Profiling CPU in Python
The code may behave differently than developer expects. I mean not the correctness, but the performance. The performance bottleneck may be easy to found by running the profiler. cProfile is the way to do it in Python.
I am going to run my binary pipeline code twice using the profiler. First time in my local computer where the main bottleneck is my internet connection. The second time, on AWS ECS node, where the bottleneck should be CPU.
I ran locally the script as I used to do, but wrapped it around the cProfiler:
pipenv run python -m cProfile -s tottime index.py
And here are local results:
The ECS run was changed to be wrapped with cProfiler and output it in S3.

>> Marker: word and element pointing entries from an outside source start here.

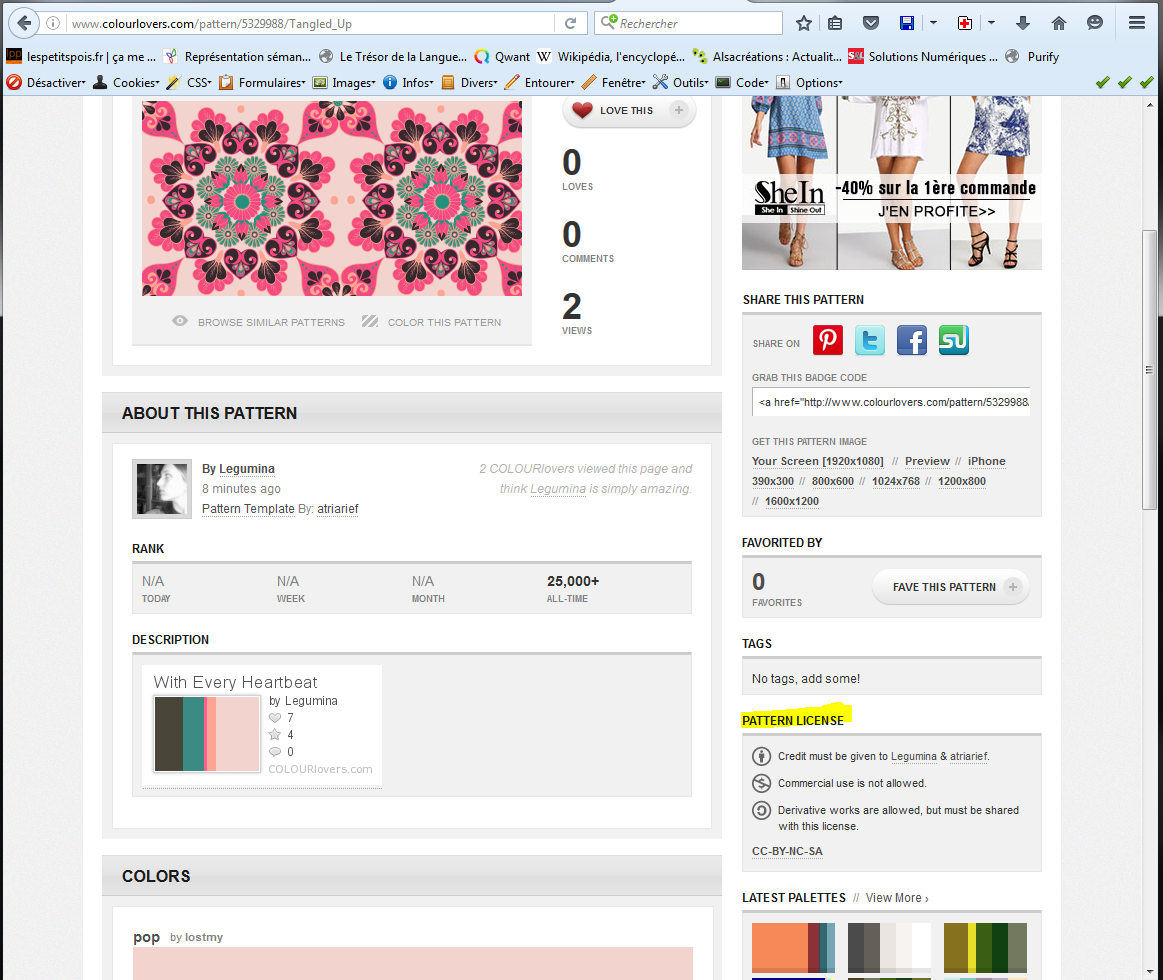1163x980 pixels.
Task: Click the StumbleUpon share icon
Action: click(x=954, y=341)
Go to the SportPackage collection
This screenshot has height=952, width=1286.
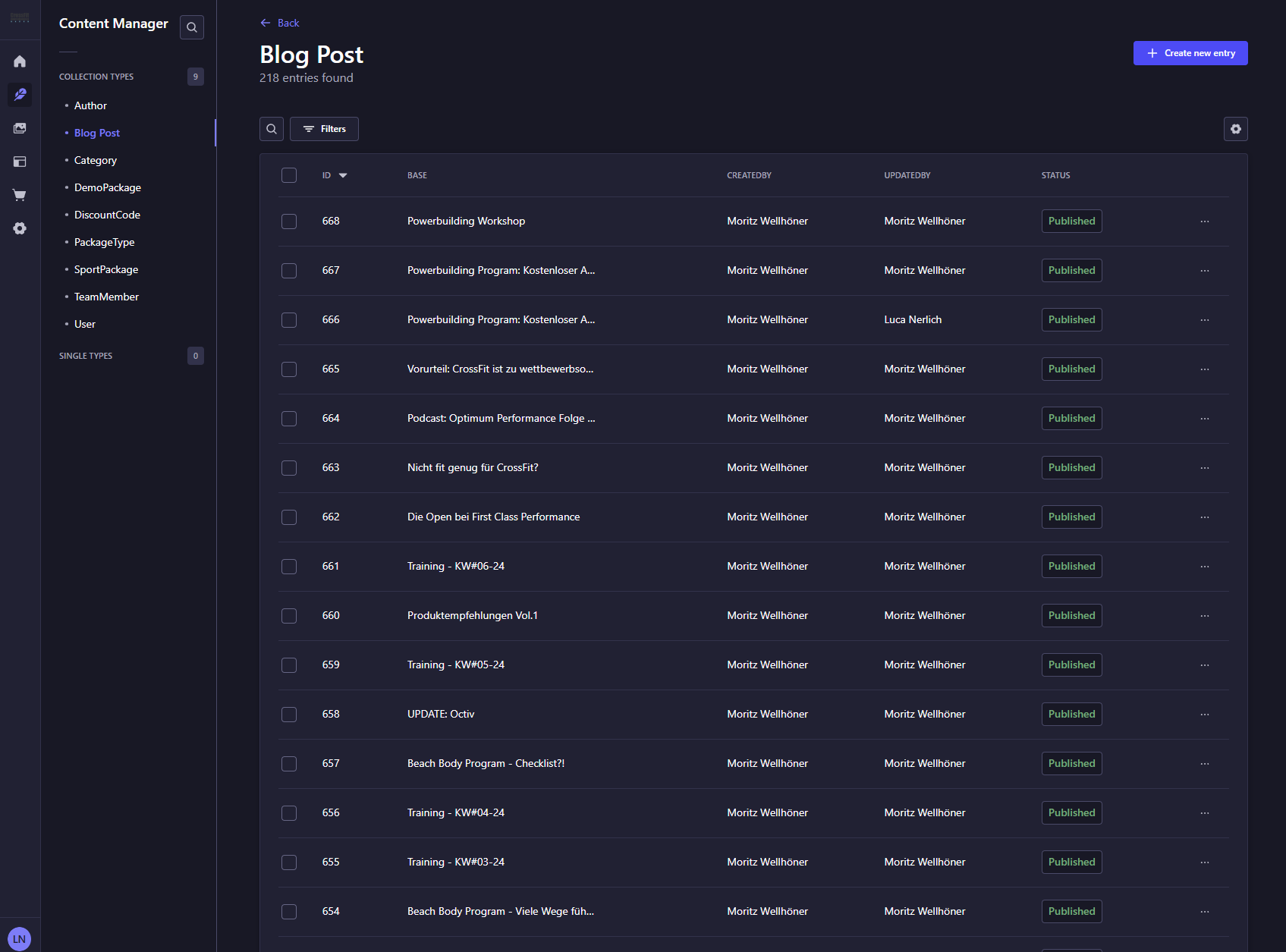106,269
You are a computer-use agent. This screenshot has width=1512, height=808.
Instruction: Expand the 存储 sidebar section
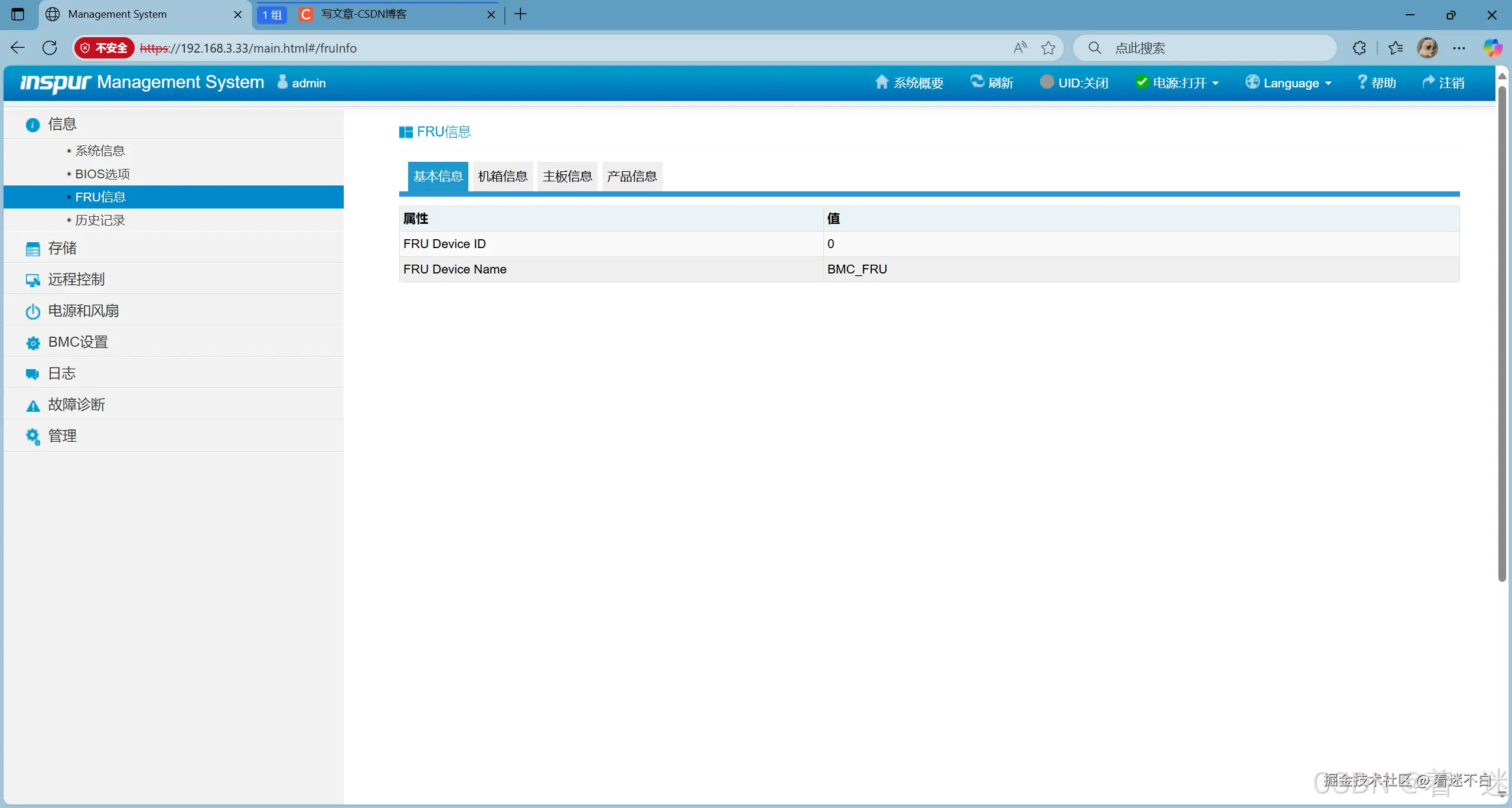click(62, 248)
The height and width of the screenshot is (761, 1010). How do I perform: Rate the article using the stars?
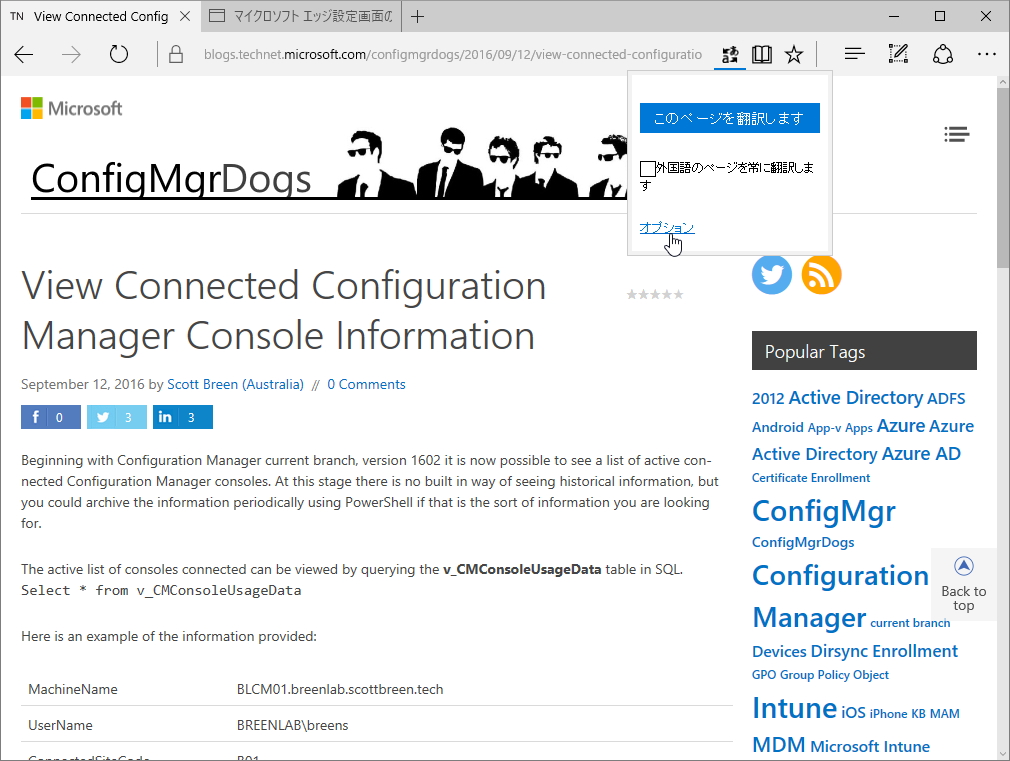pyautogui.click(x=655, y=293)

The outcome indicates that the slowest piece in the local run as expected was the read and write (networking), but in the ECS the bottleneck turned out to be the JSON parsing, which is also visible in the local run.
After few minutes of looking for any better alternative for built-in Python JSON reader I found orjson. Few lines of changes, rerun and I got following results:
The change did not introduce overall performance boost in the local run, but the numbers improved a bit. The ECS run improved performance a lot. The overall run took 832 seconds (instead of 1209), where the JSON parsing took only 45 seconds (instead of 412 seconds).
It is worth to invest a bit time to understand your bottlenecks instead of increasing the service tier. I am pretty sure the code might be even performing much better.